→ **QUESTIONS ON THE MATERIAL**:
A. Copy the part of the blog post that starts with the words containing "We are professionals, nothing" and ends with "that have been mitigated?".
B. List everything that the blog post's disclaimer says no identification with is intended.

Let’s make a quiz: aka How could this have been mitigated?

Let me start with the TL;DR:

If production breaks, it is not the fault of a single person but a faulty process.

The story, all names, characters, and incidents portrayed in this blog post are fictitious. No identification with actual persons (living or deceased), places, buildings, and products is intended or should be inferred.

We are professionals, nothing of this would ever happen to us.

Question 1

One of our customers using Shopware called me and said, they would like to have a trailing / on every URL. I thought that is no problem, opened an SSH terminal and added a few lines to the .htaccess on production. Tested it and worked. Two hours later the customer called and told us, that it is not possible to put anything into the cart anymore.

What happened?

Shopware uses its API to add items to the cart and the API doesn’t like a trailing /.

How could that have been mitigated?

On our “safety” checklist we have a few things:

  • git
  • deployment pipeline

We don’t have tests though.

But tests wouldn’t have helped. Why you ask? Because some dumb idiot (me – this is a fictional story!) accessed the production system, ignored all processes and broke the system.

So the simple answer to “How could this have been mitigated” is: Don’t allow access to the production system. (But it is important to state the downside of this rule: You can’t fix anything fast).

→ **EXTRACTED MATERIAL**:
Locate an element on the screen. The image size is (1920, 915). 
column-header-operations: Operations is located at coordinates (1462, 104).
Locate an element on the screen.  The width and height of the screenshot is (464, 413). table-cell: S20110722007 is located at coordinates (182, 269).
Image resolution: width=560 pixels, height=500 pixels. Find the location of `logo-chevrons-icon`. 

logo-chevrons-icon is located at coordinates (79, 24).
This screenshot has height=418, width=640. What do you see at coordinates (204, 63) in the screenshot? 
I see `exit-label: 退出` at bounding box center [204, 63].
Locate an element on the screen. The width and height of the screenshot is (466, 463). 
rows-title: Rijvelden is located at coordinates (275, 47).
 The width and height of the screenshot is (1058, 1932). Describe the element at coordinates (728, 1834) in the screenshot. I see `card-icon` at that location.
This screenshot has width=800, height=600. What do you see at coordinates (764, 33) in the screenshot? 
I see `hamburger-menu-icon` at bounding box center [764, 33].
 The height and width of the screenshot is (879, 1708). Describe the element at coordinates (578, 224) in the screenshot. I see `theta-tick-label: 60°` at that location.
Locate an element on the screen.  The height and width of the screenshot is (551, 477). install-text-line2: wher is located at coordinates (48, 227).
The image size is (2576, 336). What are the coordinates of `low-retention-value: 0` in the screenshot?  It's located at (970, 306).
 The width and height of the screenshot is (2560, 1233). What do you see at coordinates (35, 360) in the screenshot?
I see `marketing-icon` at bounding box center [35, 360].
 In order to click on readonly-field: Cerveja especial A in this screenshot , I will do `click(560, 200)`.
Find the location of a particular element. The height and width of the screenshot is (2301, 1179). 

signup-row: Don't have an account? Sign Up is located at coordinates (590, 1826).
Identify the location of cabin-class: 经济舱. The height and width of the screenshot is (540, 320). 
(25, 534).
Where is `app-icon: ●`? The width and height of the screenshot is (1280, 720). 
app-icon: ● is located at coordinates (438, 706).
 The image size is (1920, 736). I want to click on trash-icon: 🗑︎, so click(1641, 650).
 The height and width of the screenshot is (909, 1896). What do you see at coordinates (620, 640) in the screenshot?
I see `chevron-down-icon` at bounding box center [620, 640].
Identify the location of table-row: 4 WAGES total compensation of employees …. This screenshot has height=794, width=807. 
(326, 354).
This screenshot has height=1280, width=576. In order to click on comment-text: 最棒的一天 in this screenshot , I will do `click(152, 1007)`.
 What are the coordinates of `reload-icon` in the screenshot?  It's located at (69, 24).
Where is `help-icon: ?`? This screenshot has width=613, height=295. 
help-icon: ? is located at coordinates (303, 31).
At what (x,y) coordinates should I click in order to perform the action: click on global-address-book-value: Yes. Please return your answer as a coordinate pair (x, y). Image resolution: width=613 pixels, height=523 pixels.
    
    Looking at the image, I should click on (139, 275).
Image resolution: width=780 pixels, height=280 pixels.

→ **LIST OF ANSWERS**:
A.
We are professionals, nothing of this would ever happen to us.

Question 1

One of our customers using Shopware called me and said, they would like to have a trailing / on every URL. I thought that is no problem, opened an SSH terminal and added a few lines to the .htaccess on production. Tested it and worked. Two hours later the customer called and told us, that it is not possible to put anything into the cart anymore.

What happened?

Shopware uses its API to add items to the cart and the API doesn’t like a trailing /.

How could that have been mitigated?

B.
- actual persons (living or deceased)
- places
- buildings
- products